-- Requirements --
a) Translate this sentence from the Border Collie/Australian Shepherd thread below into Spanish: "The mother (Border Collie/Australian Shepherd) and father (Australian Shepherd) were on site."
b) Carry on the Border Collie/Australian Shepherd thread below from the point where it stops.

-- Document text --
** start **
# Border Collie/Australian Shepherd



## starburst (Jun 9, 2012)

I recently adopted what I was told is an Australian shepherd /Border Collie mix but I'd like to hear from those of you who have more experience with the breed

The mother (Border Collie/Australian Shepherd) and father (Australian Shepherd) were on site.
What makes me question his breed is that here's huge lol
He's three months old and weighs more than my female German Shepherd 
weighed at that age.
The beige one is the father


----------



## starburst (Jun 9, 2012)

*Pics*

This is my pup , Vader


----------



## starburst (Jun 9, 2012)

*And the mother*

Sorry, I can't post three pics at once for some reason


----------



## JakodaCD OA (May 14, 2000)

well the father doesn't look like a slouch, he's a big boy.

I have/had aussies, they can definitely vary in size and weight. Mine that recently passed, were both standard size, 21" but one was 45# and the other was pushing 60 and he wasn't fat., alot of muscle.

I have a mini now, who is a little squirt.

But again, aussie size range from small to quite big, a friend had one out of working lines and he was as big as the father's pic you showed


----------



## Franksmom (Oct 13, 2010)

My Aussie Rowdy's father is 22 in and 62 pounds all muscle, his mother is only 18 in and about 40 pounds, totally different body types and builds. 
Rowdy is 22in and 52 pounds at 16mos. At times while he was a pup he weighed close to what my GSD Frank did at the same age, but Rowdy stopped at 50 pounds were Frank continued to grow for the next year (Frank is 30in and 94 pounds)
** end **
[Entries for locating text and elements]
** start **
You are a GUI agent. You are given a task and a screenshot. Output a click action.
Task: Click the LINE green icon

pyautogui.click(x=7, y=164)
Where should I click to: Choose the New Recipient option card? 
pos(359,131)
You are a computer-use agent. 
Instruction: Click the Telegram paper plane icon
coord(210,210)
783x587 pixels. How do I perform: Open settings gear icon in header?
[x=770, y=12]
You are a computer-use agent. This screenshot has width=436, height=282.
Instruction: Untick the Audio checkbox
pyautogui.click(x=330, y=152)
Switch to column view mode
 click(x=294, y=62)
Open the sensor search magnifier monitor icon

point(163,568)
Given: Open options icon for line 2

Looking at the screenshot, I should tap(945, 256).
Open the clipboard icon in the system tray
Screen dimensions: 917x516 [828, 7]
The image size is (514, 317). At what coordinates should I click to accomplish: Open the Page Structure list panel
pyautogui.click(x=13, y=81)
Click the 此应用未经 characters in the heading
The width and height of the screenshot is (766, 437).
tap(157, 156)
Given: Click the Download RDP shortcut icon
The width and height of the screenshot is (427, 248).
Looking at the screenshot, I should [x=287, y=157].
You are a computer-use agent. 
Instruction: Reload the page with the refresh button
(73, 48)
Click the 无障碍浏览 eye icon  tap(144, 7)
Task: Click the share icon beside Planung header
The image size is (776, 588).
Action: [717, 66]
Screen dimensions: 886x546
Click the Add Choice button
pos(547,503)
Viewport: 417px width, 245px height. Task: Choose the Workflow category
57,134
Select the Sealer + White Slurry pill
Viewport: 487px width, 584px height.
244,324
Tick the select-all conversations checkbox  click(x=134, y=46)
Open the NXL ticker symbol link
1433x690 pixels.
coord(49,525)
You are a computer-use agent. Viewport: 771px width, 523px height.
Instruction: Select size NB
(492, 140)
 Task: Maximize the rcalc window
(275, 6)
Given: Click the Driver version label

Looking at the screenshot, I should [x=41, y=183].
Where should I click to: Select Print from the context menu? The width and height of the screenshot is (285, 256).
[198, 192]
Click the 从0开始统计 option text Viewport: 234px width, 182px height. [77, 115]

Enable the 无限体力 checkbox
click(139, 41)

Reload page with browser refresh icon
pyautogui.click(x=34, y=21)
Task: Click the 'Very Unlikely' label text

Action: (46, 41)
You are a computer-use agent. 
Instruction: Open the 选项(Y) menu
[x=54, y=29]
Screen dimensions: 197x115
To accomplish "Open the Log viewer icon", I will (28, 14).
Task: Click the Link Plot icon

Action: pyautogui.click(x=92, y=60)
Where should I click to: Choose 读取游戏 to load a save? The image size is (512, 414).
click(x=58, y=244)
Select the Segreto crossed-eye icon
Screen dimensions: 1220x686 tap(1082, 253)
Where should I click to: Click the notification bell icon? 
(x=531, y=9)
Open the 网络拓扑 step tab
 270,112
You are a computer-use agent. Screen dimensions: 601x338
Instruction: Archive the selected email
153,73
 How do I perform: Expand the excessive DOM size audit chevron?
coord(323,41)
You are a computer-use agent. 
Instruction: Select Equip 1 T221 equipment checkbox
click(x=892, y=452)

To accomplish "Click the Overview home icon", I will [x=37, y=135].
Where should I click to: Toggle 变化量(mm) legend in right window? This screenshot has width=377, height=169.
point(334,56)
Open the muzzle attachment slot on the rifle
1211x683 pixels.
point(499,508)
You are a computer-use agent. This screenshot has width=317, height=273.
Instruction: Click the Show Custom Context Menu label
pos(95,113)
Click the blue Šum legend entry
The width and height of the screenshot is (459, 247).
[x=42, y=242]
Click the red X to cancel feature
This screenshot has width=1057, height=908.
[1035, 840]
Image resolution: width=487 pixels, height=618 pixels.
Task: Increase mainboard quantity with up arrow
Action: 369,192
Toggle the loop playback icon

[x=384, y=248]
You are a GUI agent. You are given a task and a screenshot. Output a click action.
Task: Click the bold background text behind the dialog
** end **
-- Solved problems --
a) La madre (Border Collie/pastor australiano) y el padre (pastor australiano) estaban en el lugar.

b)
Is the father registered Australian shepherd his face, forehead and ears are what makes me ask. Something is just a little different then what I would expect for an Aussie


----------



## Liesje (Mar 4, 2007)

I've seen quite the range in both BC and Aussies. I've seen show lines of both that remind me more of small Saint Bernards! The father is a little different to me as well. When you say he is Aussie, is that just what they said or do they have papers to prove it?


----------



## starburst (Jun 9, 2012)

Thanks for your responses ,
I bought the pup knowing he was a mix of at least 2 breeds so whatever he is, I'm just happy to have him.
I'm just really curious.
I agree the father looks different ...the guy I bought the pup from said the father was pure and purchased from a breeder .
Now I can't say if it was a reputable breeder or a byb .
I never asked about papers .
The mother was really small.
I know our pup was the big one out of all the pups, they had nick named him Goliath lol


----------



## JakodaCD OA (May 14, 2000)

he looks pure to me, a little scruffy, not aussie groomed out, and I hate seeing that big chain he's tied to Looks like a red tri.


----------



## starburst (Jun 9, 2012)

I know... I had the same reaction when I showed up to the house.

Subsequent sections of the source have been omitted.